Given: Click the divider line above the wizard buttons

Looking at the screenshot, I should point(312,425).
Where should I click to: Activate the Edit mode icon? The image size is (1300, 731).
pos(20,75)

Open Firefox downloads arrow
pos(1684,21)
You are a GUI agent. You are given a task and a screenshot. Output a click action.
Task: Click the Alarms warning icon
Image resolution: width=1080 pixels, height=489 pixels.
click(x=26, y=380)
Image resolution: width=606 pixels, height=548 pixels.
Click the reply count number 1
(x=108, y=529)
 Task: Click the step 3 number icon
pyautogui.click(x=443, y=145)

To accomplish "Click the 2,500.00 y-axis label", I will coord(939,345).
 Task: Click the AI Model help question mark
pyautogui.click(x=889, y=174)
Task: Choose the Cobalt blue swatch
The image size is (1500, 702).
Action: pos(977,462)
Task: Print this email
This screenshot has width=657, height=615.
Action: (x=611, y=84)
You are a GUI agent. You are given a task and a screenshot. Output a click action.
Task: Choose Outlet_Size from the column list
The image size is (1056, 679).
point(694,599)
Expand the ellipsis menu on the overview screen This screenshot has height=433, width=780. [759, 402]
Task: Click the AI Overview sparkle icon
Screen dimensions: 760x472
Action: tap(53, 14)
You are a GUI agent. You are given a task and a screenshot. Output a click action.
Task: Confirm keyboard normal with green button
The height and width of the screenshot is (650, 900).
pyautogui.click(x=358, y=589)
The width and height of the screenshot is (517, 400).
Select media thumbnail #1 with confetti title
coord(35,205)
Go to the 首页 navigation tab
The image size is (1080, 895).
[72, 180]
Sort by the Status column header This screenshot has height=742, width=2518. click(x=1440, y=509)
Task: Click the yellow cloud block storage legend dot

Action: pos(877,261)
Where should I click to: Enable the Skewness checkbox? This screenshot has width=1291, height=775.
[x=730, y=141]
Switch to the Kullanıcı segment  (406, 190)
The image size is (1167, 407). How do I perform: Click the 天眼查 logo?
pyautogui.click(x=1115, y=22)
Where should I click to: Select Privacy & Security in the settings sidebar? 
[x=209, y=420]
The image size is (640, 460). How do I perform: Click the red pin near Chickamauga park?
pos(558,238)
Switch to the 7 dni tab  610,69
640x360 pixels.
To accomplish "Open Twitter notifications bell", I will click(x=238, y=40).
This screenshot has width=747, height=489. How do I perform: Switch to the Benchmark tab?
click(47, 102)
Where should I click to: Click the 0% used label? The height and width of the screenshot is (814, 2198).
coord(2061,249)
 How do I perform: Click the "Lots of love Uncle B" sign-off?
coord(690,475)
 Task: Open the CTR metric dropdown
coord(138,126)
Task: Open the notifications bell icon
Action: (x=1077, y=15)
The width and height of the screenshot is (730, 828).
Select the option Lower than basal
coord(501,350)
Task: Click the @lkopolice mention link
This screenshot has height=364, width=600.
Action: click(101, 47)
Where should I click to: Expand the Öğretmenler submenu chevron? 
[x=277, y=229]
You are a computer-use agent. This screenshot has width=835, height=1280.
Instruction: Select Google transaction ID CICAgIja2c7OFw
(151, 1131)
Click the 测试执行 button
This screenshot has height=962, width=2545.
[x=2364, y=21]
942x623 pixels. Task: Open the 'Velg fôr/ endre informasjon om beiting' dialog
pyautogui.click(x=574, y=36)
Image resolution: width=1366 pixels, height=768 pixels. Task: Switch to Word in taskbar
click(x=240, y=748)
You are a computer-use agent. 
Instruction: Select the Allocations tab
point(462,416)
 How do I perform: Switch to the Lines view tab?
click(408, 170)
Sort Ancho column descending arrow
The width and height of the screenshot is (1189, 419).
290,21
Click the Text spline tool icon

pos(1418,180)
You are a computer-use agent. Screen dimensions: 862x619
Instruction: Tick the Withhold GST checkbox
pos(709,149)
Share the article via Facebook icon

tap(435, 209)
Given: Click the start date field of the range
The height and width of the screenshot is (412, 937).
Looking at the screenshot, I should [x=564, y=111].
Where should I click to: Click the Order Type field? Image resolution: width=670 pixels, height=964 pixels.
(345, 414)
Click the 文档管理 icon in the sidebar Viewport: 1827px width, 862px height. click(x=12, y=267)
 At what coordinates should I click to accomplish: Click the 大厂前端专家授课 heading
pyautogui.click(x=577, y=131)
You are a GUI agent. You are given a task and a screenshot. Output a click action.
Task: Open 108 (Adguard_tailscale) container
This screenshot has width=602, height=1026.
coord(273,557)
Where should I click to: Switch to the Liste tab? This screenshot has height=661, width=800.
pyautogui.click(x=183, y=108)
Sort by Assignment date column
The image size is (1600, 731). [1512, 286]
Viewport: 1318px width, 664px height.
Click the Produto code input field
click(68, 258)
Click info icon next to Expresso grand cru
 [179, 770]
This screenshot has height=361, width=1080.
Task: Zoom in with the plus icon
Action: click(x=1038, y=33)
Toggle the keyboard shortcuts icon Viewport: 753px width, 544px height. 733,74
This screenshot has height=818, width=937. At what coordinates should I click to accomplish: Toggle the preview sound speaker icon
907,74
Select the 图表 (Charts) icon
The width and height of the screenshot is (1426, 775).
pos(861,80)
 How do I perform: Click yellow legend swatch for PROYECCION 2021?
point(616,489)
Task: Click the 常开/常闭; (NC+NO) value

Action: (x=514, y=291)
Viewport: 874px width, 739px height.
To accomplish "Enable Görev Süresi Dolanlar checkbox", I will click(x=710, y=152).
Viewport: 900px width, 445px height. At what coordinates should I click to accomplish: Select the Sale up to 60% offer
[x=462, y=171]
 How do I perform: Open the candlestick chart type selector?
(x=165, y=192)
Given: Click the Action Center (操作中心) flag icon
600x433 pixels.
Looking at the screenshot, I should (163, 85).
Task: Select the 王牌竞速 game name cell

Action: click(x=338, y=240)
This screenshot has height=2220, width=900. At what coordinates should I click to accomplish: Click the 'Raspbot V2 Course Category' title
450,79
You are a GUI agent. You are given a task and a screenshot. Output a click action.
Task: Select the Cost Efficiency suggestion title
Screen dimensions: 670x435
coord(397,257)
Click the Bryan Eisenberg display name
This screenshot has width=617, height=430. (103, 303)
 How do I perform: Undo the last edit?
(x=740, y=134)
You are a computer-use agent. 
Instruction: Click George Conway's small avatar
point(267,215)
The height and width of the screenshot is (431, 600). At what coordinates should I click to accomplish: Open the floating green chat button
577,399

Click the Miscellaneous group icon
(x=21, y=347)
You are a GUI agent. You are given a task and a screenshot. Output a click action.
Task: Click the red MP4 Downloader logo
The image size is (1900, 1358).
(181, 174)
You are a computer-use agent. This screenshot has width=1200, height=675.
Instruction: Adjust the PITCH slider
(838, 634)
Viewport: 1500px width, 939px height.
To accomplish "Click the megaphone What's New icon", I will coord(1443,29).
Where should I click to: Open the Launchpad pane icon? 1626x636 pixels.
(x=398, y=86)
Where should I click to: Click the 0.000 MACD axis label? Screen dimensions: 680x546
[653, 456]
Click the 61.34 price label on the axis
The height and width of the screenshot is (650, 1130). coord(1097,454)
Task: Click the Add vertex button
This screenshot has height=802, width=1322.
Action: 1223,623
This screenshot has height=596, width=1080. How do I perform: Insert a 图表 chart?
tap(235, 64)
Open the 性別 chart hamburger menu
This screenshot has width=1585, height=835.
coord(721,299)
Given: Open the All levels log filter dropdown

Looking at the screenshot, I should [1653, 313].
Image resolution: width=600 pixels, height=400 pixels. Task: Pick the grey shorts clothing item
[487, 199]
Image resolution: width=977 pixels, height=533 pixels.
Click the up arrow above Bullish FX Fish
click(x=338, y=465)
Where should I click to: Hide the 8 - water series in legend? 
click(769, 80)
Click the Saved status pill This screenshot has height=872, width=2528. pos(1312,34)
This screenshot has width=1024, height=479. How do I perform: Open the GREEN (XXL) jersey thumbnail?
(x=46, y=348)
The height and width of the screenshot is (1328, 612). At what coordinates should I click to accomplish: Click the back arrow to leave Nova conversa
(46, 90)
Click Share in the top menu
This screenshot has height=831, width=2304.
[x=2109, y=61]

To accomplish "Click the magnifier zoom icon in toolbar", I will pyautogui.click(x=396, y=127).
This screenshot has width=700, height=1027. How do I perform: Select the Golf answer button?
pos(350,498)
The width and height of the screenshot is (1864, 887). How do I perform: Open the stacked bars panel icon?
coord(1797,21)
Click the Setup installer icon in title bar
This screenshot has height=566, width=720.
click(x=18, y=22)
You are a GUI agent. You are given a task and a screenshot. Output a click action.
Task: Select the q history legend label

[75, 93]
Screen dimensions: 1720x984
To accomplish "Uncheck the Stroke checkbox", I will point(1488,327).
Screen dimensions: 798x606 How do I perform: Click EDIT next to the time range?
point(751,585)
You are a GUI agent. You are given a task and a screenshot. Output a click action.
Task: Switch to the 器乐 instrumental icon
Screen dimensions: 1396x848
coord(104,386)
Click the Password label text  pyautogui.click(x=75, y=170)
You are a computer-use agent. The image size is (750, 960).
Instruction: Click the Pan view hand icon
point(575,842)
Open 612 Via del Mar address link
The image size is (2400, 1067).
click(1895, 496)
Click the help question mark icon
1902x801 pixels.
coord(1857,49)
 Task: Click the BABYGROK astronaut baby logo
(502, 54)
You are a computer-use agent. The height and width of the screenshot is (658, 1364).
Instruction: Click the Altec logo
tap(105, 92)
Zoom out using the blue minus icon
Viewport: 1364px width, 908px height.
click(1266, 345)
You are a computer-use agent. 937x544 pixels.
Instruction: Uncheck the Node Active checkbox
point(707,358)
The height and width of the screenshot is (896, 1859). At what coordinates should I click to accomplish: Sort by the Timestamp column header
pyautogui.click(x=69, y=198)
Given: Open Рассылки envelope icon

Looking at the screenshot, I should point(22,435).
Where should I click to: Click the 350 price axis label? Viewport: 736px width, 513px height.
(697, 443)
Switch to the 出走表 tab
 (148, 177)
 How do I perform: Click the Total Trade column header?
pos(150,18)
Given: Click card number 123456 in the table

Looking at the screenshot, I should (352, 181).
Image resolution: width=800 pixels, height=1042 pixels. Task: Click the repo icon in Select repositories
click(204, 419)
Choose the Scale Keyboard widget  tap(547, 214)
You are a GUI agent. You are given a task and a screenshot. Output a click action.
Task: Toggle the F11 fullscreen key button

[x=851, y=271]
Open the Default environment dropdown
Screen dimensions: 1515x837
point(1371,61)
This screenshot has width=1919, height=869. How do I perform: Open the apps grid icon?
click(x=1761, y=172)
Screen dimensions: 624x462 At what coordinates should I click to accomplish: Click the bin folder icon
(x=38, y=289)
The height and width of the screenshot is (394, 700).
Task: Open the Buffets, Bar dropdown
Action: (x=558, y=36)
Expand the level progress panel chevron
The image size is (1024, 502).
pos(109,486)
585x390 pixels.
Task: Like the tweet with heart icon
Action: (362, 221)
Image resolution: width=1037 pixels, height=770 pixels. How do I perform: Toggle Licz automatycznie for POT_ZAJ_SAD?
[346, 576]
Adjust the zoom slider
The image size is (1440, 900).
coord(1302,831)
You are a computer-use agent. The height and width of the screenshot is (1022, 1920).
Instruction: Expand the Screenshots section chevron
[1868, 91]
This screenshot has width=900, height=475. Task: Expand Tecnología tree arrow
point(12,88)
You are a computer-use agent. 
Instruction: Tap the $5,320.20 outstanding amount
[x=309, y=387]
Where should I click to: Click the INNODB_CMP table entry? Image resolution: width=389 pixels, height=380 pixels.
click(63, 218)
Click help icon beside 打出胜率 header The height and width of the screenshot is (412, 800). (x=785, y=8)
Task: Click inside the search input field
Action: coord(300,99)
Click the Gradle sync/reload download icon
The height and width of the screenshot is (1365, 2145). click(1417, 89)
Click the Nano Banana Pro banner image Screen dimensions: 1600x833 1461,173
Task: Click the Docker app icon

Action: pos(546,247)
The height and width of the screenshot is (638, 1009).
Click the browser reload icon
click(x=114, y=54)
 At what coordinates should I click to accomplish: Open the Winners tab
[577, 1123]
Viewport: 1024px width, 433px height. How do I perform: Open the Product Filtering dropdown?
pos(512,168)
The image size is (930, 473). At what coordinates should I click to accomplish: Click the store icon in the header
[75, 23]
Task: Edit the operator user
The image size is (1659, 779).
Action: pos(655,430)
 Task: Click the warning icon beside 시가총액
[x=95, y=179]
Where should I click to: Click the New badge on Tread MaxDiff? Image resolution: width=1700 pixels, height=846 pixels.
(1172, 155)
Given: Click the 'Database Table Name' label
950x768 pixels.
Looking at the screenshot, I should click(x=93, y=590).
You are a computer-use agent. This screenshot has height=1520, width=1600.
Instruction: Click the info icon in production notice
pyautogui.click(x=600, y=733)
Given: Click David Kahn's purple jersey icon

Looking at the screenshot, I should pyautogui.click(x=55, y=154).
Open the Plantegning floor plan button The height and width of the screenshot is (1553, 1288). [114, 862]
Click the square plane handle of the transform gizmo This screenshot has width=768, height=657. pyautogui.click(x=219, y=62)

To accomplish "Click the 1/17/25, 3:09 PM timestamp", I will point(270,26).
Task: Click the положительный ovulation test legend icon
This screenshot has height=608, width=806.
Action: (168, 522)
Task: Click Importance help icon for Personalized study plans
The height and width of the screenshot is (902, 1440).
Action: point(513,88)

###

What to do: Report only how many lines in the listing contain the string "Choose".

Problem solution: 3